Cole Hamels looked reasonably on form, and the game began propitiously enough, proving itself one of the few in recent days in which Philadelphia has not been saddled with a three-run defecit in the first inning. Maybe they needed the challenge. They took advantage of the opportunity to score in the bottom of the inning. Shane Victorino, whose bat has been very productive lately and who proved to be the only Phillie who would really impress offensively today, hit a convincing single to right. A stroke of luck moved him to third when Marlins starter Ricky Nolasco was caught in a balk (which batter Chase Utley could be seen gamely drawing to the umpire's attention), and the Marlins made the strategic mistake of walking Ryan Howard intentionally to get to Pat Burrell. Burrell made them feel it by singling and driving Victorino home.

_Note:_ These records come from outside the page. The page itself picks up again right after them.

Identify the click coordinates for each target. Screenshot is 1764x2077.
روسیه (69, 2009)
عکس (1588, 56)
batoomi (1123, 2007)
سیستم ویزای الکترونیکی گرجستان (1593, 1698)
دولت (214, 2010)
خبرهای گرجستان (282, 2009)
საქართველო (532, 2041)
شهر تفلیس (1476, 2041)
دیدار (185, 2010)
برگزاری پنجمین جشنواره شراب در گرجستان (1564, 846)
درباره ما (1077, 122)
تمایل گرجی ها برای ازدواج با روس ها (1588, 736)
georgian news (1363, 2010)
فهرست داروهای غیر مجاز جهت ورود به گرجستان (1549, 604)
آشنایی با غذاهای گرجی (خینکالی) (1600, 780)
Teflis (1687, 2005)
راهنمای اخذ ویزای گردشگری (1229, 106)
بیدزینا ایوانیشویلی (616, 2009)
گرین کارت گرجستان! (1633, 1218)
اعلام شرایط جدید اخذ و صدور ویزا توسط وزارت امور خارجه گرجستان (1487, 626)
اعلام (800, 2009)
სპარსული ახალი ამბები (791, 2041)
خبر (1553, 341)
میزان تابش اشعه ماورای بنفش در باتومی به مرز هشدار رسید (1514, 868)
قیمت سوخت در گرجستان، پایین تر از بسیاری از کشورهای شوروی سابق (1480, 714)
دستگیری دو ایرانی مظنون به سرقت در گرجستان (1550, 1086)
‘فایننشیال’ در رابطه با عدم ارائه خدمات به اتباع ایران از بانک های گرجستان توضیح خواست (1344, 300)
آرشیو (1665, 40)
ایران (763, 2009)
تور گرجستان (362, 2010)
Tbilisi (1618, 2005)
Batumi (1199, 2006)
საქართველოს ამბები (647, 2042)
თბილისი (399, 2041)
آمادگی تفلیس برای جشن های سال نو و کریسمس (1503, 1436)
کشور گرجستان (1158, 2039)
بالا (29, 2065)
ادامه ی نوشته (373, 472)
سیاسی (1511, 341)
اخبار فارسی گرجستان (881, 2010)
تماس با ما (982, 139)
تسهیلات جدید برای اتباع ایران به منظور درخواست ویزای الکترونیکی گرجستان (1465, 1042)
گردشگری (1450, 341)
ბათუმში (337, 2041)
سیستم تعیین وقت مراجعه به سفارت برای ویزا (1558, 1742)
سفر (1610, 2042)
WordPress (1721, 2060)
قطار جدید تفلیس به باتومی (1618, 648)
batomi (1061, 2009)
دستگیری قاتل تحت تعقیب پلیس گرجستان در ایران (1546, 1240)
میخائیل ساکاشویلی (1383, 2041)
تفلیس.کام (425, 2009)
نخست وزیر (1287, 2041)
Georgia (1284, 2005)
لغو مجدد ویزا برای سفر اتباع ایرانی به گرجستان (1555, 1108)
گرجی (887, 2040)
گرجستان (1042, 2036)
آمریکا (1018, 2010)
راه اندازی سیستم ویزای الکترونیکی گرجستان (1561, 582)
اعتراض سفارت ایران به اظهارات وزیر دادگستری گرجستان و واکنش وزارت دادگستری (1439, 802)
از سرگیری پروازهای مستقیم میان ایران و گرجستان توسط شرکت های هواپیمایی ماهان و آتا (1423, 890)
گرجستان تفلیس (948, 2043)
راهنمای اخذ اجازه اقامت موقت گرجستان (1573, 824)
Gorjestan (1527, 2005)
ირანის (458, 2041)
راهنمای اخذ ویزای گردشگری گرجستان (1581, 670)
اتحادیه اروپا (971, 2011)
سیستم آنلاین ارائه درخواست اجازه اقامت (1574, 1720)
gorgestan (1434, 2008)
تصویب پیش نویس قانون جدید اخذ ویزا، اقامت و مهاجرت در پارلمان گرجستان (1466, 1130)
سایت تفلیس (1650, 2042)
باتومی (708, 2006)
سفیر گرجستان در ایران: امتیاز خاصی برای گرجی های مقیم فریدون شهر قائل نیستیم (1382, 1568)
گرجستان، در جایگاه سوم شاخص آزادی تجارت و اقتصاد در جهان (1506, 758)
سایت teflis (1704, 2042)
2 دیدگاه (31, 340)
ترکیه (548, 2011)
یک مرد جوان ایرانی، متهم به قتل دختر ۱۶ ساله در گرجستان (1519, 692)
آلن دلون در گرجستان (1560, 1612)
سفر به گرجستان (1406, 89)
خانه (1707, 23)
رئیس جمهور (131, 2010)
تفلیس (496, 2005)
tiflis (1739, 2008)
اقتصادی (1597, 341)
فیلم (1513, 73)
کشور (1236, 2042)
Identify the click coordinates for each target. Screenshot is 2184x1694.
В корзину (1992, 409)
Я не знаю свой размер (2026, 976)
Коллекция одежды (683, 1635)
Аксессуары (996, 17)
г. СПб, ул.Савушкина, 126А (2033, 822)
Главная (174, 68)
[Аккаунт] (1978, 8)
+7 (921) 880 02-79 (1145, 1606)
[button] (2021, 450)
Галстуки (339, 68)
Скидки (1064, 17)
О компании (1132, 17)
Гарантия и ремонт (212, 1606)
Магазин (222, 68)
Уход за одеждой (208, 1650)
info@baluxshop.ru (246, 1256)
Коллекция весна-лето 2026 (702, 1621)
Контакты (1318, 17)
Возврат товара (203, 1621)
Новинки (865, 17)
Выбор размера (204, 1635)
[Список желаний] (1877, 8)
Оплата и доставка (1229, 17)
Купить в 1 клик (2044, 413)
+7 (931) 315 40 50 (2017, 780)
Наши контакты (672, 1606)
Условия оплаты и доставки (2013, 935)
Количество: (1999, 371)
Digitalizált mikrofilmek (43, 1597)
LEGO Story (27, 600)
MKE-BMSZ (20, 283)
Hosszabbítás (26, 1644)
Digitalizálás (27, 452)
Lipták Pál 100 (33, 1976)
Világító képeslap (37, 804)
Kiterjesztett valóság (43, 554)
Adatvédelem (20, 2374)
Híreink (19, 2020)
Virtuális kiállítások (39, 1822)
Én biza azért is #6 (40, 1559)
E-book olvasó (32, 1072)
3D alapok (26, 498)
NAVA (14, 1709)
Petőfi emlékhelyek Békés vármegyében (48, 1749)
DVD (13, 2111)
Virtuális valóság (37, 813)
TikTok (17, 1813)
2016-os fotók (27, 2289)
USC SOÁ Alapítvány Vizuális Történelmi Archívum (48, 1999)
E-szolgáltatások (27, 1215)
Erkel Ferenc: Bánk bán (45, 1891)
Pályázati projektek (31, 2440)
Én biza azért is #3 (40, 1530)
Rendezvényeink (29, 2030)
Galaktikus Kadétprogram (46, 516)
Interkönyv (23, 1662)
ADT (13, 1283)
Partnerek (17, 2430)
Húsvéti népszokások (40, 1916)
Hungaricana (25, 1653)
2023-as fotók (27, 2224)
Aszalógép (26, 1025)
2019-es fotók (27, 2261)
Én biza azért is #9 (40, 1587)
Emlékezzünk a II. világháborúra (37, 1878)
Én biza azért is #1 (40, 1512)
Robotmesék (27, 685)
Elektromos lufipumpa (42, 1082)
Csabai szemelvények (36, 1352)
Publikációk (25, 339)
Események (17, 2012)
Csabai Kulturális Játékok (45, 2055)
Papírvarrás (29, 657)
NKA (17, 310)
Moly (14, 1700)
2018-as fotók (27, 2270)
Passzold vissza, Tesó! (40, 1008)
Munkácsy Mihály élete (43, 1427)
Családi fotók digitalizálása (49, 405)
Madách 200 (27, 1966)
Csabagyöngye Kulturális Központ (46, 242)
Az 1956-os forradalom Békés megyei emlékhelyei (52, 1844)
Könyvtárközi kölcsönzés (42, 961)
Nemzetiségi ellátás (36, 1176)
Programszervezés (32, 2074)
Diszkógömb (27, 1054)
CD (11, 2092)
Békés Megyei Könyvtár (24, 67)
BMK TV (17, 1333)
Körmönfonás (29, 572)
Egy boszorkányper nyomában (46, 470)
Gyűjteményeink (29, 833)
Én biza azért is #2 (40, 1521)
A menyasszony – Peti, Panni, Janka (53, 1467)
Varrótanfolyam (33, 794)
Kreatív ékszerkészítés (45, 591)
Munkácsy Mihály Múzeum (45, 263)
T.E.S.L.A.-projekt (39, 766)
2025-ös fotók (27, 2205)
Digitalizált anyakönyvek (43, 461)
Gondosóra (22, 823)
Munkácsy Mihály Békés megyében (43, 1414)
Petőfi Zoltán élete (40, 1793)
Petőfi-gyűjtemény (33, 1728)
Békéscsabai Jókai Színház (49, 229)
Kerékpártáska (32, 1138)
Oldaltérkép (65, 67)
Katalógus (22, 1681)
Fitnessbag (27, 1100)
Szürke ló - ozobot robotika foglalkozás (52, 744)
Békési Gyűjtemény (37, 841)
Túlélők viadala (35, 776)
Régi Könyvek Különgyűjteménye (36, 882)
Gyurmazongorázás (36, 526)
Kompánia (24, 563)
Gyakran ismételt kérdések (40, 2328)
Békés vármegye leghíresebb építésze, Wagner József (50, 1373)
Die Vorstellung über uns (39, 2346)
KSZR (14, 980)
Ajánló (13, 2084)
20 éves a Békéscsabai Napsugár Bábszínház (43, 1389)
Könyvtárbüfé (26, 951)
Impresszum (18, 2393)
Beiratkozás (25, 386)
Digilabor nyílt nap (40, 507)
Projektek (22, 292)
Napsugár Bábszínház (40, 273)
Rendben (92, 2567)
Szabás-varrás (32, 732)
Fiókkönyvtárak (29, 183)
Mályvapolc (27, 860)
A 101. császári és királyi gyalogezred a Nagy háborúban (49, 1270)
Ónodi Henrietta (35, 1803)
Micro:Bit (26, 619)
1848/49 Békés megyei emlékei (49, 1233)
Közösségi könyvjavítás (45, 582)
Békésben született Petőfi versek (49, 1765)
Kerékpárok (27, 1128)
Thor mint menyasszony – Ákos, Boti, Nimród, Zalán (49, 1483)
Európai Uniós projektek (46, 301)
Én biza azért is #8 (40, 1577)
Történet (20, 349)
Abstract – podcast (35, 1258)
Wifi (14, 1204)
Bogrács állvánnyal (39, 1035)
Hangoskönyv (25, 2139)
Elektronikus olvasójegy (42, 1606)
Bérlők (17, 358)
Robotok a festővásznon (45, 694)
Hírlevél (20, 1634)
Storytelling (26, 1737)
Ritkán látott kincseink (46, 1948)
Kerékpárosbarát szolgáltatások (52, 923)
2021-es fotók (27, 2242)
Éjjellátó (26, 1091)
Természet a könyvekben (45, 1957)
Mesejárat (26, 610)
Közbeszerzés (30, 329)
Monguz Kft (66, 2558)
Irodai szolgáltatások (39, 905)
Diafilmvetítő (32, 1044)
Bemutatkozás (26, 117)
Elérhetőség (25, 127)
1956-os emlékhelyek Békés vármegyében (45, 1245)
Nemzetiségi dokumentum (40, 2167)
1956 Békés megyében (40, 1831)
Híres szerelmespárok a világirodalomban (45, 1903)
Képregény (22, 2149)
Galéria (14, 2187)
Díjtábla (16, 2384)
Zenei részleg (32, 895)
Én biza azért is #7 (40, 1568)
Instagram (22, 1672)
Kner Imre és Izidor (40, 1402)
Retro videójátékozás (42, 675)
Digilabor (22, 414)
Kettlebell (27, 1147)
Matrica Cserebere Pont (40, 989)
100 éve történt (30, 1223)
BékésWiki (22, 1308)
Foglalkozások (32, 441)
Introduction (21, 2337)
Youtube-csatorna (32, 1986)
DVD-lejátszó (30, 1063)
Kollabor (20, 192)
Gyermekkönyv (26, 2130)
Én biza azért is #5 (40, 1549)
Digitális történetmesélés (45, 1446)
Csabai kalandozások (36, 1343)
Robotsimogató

In the third the Phillies produced another run in an similar fashion -- spurred on by inertia after a well-struck double off the bat of Shane Victorino. This time Utley advanced him on a fly-out and Ryan Howard scored him on a ground-out. The two-run lead was tenuous, though, and in the next half-inning the Marlin's wasted no time in dissolving it. After Hanley Remirez and Jeremy Hermida both hit, the spectators at Citizen's Bank Park got to see Wes Helms demonstrate -- a little too late for thier liking -- that he knew how to hit, by doubling them both in. The deal was sealed when he in turn was scored on a Luis Gonzalez home run.

Hamels showed signs of settling down after this, delivering a 1-2-3 inning, and Charlie Manuel decided to bet on that lasting and bat him in the bottom of the fifth. Charlie's habit gambling on allowing pitchers who are performing shakily to stay in the game through potentially important at-bats sometimes pays off and sometimes does not. In this game it did not, and Hamels allowed the Marlins to score three runs on two homers in the top of the sixth.

That was enough. The score was now 7-2, and the only further resistance the Phillies offered was a Chase Utley solo home run in the eighth. Even a club's ace will get hit hard some nights, and a club's bats can't stay absurdly hot forever. Losses like Saturday's of 7-3 will happen, but the Phillies need to put it behind them on Sunday and take the series.